Soviet physicist (1922–1980)

Latif Imanov (15 September 1922, Shusha, Azerbaijan SSR – 12 March 1980, Baku, Azerbaijan SSR, USSR) was an Azerbaijani physicist, full member of the Azerbaijan Academy of Sciences (1976), pedagogue, Honored Scientist of Azerbaijan SSR (1979).

== Life ==
Latif Imanov was born in 1922 in Shusha. He received his secondary education at Shusha City School No. 4. In 1944 he graduated from Azerbaijan State University. From the same year he worked at the Institute of Physics of the Academy of Sciences of the Azerbaijan SSR. And since 1950, simultaneously with work, he taught at the university. Since 1954, Latif Imanov has been the head of the radiophysics and spectroscopy sector. In 1979, Latif Imanov was named after the Honored Worker of Science of Azerbaijan SSR. The scientist died a year later, in 1980.

== Scientific activity ==
Among Imanov's works, a special place was devoted to radio spectroscopy, especially to the study of energy and structural properties of molecules, as well as the processes of molecular movement and interaction in condensed environment. Latif Imanov established the existence of one molecule (H-propanol) in five non-equivalent rotamer states.

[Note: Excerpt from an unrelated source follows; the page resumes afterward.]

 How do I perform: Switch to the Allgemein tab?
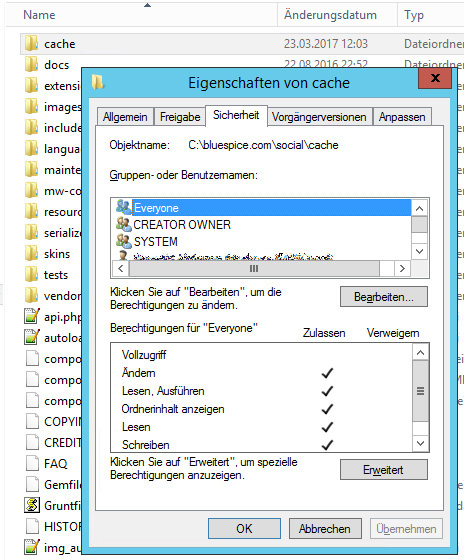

In the class of aromatic compounds, Latif Imanov found dielectric criteria for the degree of local ordering. He also determined the presence of rotational isomers, the compatibility of low and high molecular weight components, and the concentration range in which mechanical strengthening of the vitreous system occurs. Latif Imanov also built a model of the dynamic structure of acetic acid and aqueous solutions of amino acids.

== Awards ==
Latif Imanov was awarded the Honored Scientist of Azerbaijan in 1979.